Ce travail de réécriture des faits par les mots au sujet des faits a été depuis longtemps identifié par les historiens, mais ce matin, je le vois se jouer sous mes yeux par l’entremise de Google, cette loupe à déformer le monde et à amplifier les aberrations.
Parce que le John Snow qui m’intéresse est un médecin britannique, fondateur de l’épidémiologie, célèbre pour avoir enraillé à Londres l’épidémie de choléra de 1854. Un John avec un h, un John qui a bel et bien existé et que Google enterre une seconde fois au profit d’un personnage de fiction à la mode.
La TV ne colorait pas notre dictionnaire. Elle laissait nos livres d’histoire tranquilles. Maintenant que nos livres sont sur le Net, et avec eux notre mémoire, tout se brouille. Accéder à une information différente de celle communément recherchée par tous exige un effort de plus en plus grand. Internet massifie la culture plus que le livre, plus que la radio, plus que la TV.
Je n’aime guère ce phénomène. Qui dit massification, dit uniformisation, généralisation possible de la moindre ânerie, du moindre extrémisme. Une fois tout le monde nourri de la même fiction, tout le monde devient manipulable avec beaucoup plus d’aisance.

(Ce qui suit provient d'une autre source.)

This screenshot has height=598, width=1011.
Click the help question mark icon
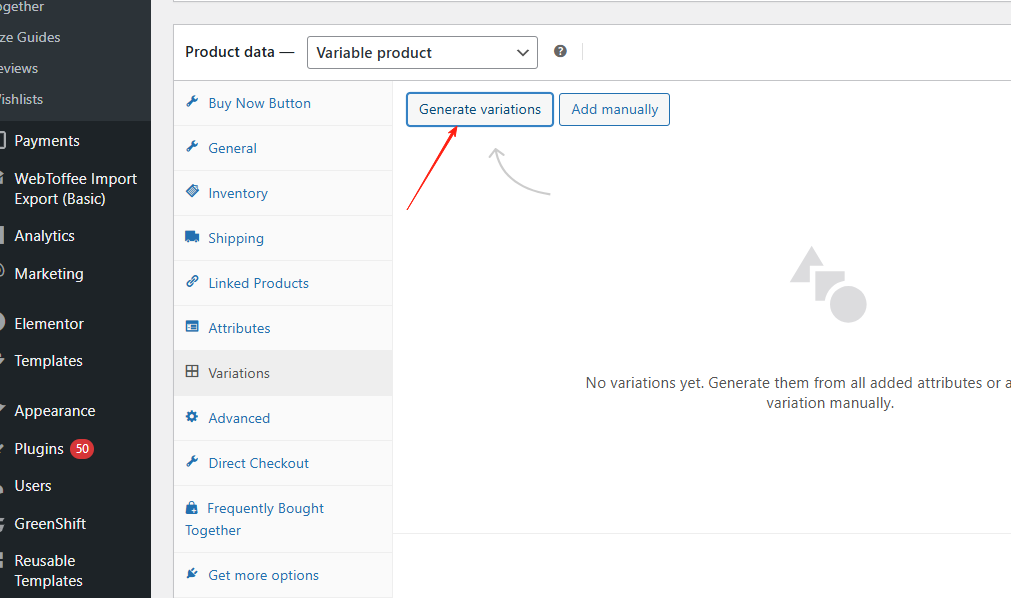coord(560,51)
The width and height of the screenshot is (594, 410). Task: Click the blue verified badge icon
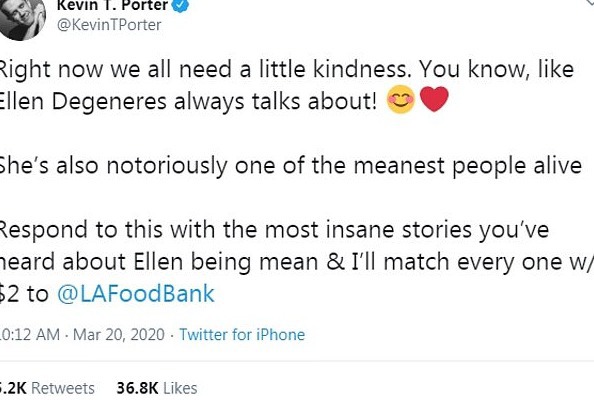[x=181, y=5]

Le Net ne crée pas une population en révolte permanente comme nous l’avions cru à ses origines, mais une population soumise à quelques dictats idéologiques.
Nous avons espéré l’émergence de zones d’autonomie temporaire, nous devons réviser nos mots : Remplacer « zones » par « globalité », « autonomie » par « dépendance », « temporaire » par « définitif ». Google par son hégémonie signe-t-il l’émergence d’une globalité de dépendance définitive ?
Malgré moi je rejoins de plus en plus fréquemment les technocritiques. Il faudrait être aveugle pour ne pas voir ce qui se joue, d’autant que nous avons la chance extraordinaire de pratiquer une autopsie sur un corps vivant, étude souvent désespérante, mais qui révèle parfois des parcelles lumineuses, telle cette propension de l’Histoire à se fondre dans la fiction et inversement. J’aime cette idée selon laquelle nous pouvons construire le monde avec l’aide de notre imaginaire. C’est d’ailleurs pour cette raison que me suis intéressé à John Snow ce matin, mais je vous raconterai pourquoi plus tard.
PS1 : « Lorsque toutes les corrections qu’il était nécessaire d’apporter à un numéro spécial du Times avaient été rassemblées et collationnées, le numéro était réimprimé. La copie originale était détruite et remplacée dans la collection par la copie corrigée. Ce processus de continuelles retouches était appliqué, non seulement aux journaux, mais aux livres, périodiques, pamphlets, affiches, prospectus, films, enregistrements sonores, caricatures, photographies. Il était appliqué à tous les genres imaginables de littérature ou de documentation qui pouvaient comporter quelques signification politique ou idéologique. Jour après jours, et presque minute par minute, le passé était mis à jour. On pouvait ainsi prouver, avec documents à l’appui, que les prédictions faites par le Parti s’étaient trouvées vérifiées. Aucune opinion, aucune information ne restait consignée, qui aurait pu se trouver en conflit avec les besoin du moment. L’Histoire toute entière était un palimpeste gratté et réécrit aussi souvent que c’était nécessaire. Le changement effectué, il n’aurait été possible en aucune cas de prouver qu’il y avait eu falsification. » Orwell, 1984, citation suggérée à propos par Jacques Rosselin.
PS2 : Des internautes discutent de ma mauvaise foi, disant que j’aurais pu saisir une requête plus complète. C’est bien sûr ce que j’ai fait en seconde intention, mais j’ai trouvé extraordinaire de voir la fabrique de l’Histoire dévoilée au grand jour. Ce n’est pas Google le sujet de l’article, mais le processus historique comme l’a bien compris Jacques Rosselin en citant Orwell. D’ailleurs, pour bien des sujets, Wikipédia est désormais un meilleur moteur de recherche que Google (malheureusement incomplet à cause de l’intégrisme sourcier des Wikipédiens).